PROVIDED PASSAGE ▸
The medical records of patients with a diagnosis of macular edema secondary to diabetic retinopathy (DR) or retinal venous occlusive disease [(VO) to include central retinal venous occlusion and branch retinal venous occlusion] who had undergone intravitreal ranibizumab injection (0.5 mg/0.05ml) were reviewed. Complete ophthalmological examination including visual acuity, dilated fundus examination and optical coherence tomography was performed. Data recorded included: pre injection Snellen visual acuity and central macular thickness (CMT) on Optical Coherence Tomography (OCT), post injection VA and CMT, and the number of injections given. Snellen visual acuities were converted to LogMAR for the purpose of comparison.
71% of the patients had visual loss secondary to diabetic macular edema. At the time of submission, baseline central macular thickness of the DR Group was 373.6 µm ± 125 compared to 535 µm ± 88 for the VO group. At baseline prior to injection, the visual acuity was at least 2 lines better in the DR group (0.73 ± 0.39) compared to the VO group (1.38±0.75). Most patients in both groups showed a decrease in CMT after injection. Post-injection CMT among the DR group was 344.4 µm±104. Post-injection CMT among the VO group was 398.8 µm±152. At the end of follow-up time, the mean change in CMT among the DR group was 43.9 µm compared to 136.3 µm for the VO group. 75% of subjects showed improvement in VA in the DR group as compared to only 50% of the VO group. The post-injection VA average for the DR group was 0.63 compared to 0.88 for those with VO.
In our study, CME is more severe in venous occlusive disease compared to diabetic retinopathy as shown by increased CMT on OCT. The amount of decrease in CMT following intravitreal ranibizumab injection is greater in patients with venous occlusive CME compared to DME. Likewise, the amount of improvement in visual acuity with venous occlusive disease is greater compared to DR. However, the overall prognosis for visual improvement remains better in diabetic CME compared to venous occlusive CME. Our findings may be affected by chronicity and duration of disease. Both groups responded well morphologically as evidenced by decrease in CMT, but this change does not necessarily correlate with degree of visual improvement.

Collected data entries

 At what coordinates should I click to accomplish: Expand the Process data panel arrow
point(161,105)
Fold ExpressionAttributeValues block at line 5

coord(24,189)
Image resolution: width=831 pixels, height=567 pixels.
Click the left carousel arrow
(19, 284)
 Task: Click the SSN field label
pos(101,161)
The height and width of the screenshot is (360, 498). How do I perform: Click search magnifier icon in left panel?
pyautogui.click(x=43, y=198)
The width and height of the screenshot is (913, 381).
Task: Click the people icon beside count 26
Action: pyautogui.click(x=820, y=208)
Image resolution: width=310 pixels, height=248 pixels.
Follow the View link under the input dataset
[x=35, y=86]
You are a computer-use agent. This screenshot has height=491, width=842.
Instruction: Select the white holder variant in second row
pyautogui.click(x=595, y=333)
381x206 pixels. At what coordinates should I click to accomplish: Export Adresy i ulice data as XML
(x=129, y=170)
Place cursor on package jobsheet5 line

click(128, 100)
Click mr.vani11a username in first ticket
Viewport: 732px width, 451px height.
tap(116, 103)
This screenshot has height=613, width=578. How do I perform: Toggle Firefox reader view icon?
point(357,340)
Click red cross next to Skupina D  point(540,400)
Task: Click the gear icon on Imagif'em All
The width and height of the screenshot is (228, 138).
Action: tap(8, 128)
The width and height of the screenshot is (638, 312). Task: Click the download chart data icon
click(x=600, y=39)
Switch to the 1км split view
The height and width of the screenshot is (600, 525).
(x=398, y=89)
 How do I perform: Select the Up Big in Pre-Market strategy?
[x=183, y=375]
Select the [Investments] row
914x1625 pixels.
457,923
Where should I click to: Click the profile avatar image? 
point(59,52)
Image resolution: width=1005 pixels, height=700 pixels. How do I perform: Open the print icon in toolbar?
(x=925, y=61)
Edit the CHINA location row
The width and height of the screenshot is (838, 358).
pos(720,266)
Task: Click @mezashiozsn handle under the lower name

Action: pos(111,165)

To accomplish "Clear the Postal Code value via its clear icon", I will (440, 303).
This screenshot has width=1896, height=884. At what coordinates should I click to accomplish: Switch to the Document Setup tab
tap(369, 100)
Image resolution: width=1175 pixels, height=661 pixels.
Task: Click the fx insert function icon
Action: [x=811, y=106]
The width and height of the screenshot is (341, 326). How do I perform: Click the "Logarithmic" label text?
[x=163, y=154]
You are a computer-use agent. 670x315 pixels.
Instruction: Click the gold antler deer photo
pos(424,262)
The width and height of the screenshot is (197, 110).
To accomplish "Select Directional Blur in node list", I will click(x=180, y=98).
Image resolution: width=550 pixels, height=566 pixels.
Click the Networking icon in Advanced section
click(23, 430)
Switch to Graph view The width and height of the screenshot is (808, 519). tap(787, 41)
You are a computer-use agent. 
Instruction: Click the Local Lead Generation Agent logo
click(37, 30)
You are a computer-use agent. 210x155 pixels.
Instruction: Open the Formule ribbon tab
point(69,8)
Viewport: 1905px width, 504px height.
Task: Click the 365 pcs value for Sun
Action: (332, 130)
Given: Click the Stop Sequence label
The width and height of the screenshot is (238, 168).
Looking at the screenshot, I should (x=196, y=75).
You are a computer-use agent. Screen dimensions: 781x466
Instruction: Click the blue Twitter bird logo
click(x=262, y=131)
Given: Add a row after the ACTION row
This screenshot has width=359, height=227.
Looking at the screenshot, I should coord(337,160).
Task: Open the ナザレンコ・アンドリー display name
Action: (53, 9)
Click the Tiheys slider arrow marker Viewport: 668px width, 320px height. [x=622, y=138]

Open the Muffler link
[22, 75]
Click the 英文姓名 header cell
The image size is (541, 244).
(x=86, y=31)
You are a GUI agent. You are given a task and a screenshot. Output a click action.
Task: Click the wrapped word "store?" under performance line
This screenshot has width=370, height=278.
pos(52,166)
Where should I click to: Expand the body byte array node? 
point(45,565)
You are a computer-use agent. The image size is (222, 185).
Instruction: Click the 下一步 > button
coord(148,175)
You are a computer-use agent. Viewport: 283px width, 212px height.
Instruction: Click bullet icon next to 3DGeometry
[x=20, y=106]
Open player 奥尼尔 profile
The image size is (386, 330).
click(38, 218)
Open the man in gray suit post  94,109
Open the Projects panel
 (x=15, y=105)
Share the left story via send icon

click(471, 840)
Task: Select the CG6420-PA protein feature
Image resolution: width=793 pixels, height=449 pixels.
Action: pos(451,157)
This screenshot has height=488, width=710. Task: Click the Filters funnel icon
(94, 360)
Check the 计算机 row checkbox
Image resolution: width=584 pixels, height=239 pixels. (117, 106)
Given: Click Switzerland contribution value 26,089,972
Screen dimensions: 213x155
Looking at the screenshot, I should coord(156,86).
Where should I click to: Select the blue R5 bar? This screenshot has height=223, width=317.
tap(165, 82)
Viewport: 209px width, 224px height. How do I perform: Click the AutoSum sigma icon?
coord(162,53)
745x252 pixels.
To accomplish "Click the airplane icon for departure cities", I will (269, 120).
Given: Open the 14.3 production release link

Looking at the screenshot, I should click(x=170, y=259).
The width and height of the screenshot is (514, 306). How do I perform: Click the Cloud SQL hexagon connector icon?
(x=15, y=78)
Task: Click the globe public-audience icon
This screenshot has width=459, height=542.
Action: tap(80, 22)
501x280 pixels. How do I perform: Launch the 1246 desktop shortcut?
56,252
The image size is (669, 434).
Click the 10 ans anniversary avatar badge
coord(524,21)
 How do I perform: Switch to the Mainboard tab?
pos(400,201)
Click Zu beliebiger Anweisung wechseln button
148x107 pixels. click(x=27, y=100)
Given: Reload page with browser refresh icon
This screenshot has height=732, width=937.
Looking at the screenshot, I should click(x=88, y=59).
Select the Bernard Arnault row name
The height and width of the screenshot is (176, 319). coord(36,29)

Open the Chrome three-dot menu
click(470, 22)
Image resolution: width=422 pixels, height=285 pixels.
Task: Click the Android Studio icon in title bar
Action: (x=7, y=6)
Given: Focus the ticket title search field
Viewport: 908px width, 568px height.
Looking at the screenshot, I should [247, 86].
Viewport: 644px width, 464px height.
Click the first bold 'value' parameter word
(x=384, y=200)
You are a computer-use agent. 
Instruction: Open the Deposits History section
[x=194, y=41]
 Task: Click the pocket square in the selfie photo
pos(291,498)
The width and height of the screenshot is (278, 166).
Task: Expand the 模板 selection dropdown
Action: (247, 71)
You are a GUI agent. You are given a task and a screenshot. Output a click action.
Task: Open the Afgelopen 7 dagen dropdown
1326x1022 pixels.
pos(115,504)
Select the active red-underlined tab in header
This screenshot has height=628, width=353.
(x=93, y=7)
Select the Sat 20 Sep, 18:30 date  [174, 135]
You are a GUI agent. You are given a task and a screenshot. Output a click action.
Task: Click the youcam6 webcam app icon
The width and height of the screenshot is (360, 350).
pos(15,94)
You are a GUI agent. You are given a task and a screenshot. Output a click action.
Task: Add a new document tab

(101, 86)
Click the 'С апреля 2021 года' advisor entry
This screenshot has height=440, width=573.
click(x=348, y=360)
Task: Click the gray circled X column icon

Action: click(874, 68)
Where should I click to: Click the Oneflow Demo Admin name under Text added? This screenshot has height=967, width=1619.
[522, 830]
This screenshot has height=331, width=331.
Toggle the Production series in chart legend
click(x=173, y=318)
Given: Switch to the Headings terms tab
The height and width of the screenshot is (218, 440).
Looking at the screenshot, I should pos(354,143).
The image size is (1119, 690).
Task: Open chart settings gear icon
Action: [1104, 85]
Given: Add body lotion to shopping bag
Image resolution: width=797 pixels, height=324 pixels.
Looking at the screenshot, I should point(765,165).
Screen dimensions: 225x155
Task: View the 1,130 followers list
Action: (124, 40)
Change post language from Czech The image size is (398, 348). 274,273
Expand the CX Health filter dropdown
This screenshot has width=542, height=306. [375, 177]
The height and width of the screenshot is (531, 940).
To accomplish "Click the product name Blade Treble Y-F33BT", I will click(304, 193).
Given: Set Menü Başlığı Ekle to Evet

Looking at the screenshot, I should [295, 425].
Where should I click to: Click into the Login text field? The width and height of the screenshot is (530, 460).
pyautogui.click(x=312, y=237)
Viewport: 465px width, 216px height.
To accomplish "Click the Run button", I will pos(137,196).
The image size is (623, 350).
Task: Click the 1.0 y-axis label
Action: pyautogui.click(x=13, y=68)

WORK ORDER ▸ Retype the stretch of the ranibizumab study text from "71% of the patients" through "those with VO.", word for word. The lines are not needed here.

TASK RESPONSE ▸
71% of the patients had visual loss secondary to diabetic macular edema. At the time of submission, baseline central macular thickness of the DR Group was 373.6 µm ± 125 compared to 535 µm ± 88 for the VO group. At baseline prior to injection, the visual acuity was at least 2 lines better in the DR group (0.73 ± 0.39) compared to the VO group (1.38±0.75). Most patients in both groups showed a decrease in CMT after injection. Post-injection CMT among the DR group was 344.4 µm±104. Post-injection CMT among the VO group was 398.8 µm±152. At the end of follow-up time, the mean change in CMT among the DR group was 43.9 µm compared to 136.3 µm for the VO group. 75% of subjects showed improvement in VA in the DR group as compared to only 50% of the VO group. The post-injection VA average for the DR group was 0.63 compared to 0.88 for those with VO.